2012年3月31日現在のシャープの純資産は6,451億円、繰延税金資産残高は1350億円です。

2013年3月期 通期の業績を、会社は8月2日に、売上高は2兆5,000億円、営業利益はマイナス1,000億円、経常利益はマイナス1,400億円、当期純利益は、構造改革費用などの特別損失を織り込みマイナス2,500億円と予想を修正しています。

業績予想に繰延税金資産の取り崩しをどの程度見込んでいるかは不明ですが、仮に全く織り込まれていないとすると、当期純利益のマイナスは取り崩し分だけさらに膨らむ可能性があります。仮に1350億円全額が取り崩されるすると、自己資本比率は10%近くまで低下するため、資本増強は不可避ということになります。

繰延税金資産が取り崩しされるか否かは、繰延税金資産の回収可能性の有無によって判断されます。

繰延税金資産の回収可能性の判断において、収益力に基づく課税所得の十分性が問題となります。収益力に基づく課税所得の十分性は、将来減算一時差異の解消年度ないし税務上の繰越欠損金の繰越期間において課税所得が発生する可能性が高いと見込まれるか否かにより判断されます(簡単に言うと、今よけいに収めている税金は将来の支払税額の減額という形で返してもらうことになるが、将来課税所得が出なければ、そもそも税金を払わないので税額の減額もできないので税金を返してもらうこともできない。したがって、合理的に課税所得の発生が見込まれる範囲でしか資産計上できない、ということです)。
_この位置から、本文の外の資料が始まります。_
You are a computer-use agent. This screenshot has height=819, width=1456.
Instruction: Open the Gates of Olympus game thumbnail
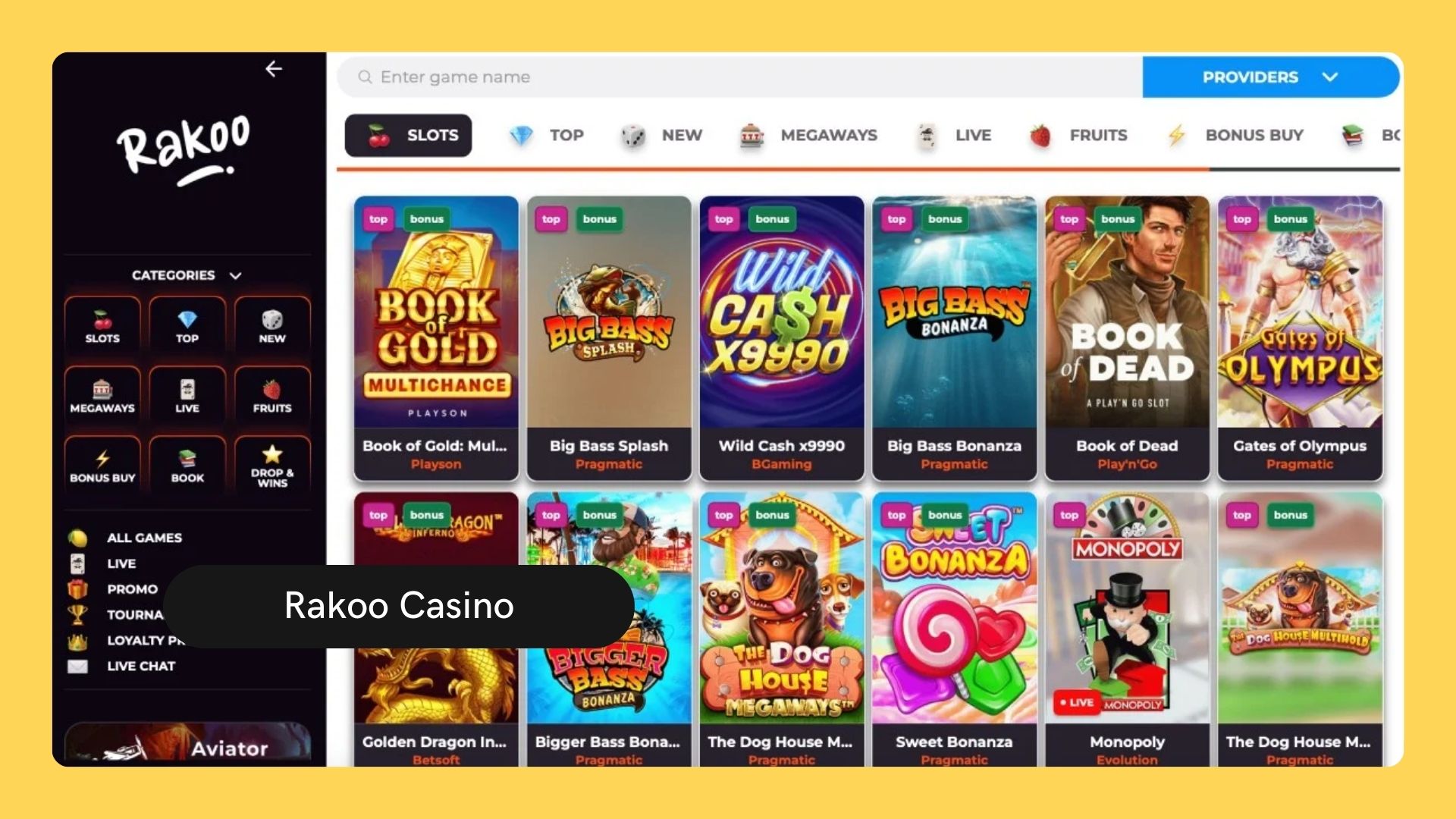point(1300,337)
将来の課税所得の合理的な見積りに関して実務上の指針となるのが、監査委員会報告第66号「繰延税金資産の回収可能性の判断に関する監査上の取扱い」(以下、委員会報告66号)です。委員会報告66号では、過去の業績等の状況を主たる判断基準として、会社の状況を代表的な五つの場合に分け、回収可能性を判断するに当たっての考え方を示しており、実務上は委員会報告66号に従い、将来の課税所得の合理的な見積りが行われています。

委員会報告に書かれている五つの場合のうち、シャープは以下の状況にあると思われます。

■重要な税務上の繰越欠損金が存在する会社
期末において税務上の繰越欠損金に重要性が存在する会社、過去(概ね3年以内)に重要な税務上の欠損金が期限切れとなったような会社または当期末において重要な税務上の欠損金の繰越期限切れが見込まれる会社は、通常、将来の課税所得を合理的に見積ることは困難であると判断される。従って、そのような会社においては、翌期の課税所得の発生が、確実に見込まれる場合であって、かつその範囲内において、翌期の一時差異のスケジューリング結果に基づき繰延税金資産を計上している場合には、当該繰延税金資産に回収可能性があるものと判断する。
ただし、税務上の繰越欠損金が、リストラを実施したなどの特別な要因に基づいて発生したものであり、それを除けば課税所得を毎期計上しているような場合は、将来の合理的な見積可能期間(概ね5年)内の課税所得を限度に繰延税金資産を計上することができる。

現状、ただし書きの状況にあるとの判断に基づき、5年内の課税所得の範囲で繰延税金資産を計上していると思われますが、会社が本文の状況にある(つまり損失はリストラ等により発生した一時的なものでない)と判断が変更されるなら、翌期の課税所得の範囲でしか繰延税金資産を計上できないということになります。

ゴールドマンはその可能性を指摘した上で、資本増強の必要性について言及したものと思われます(リポートを
見たわけではないので、あくまで推測です)。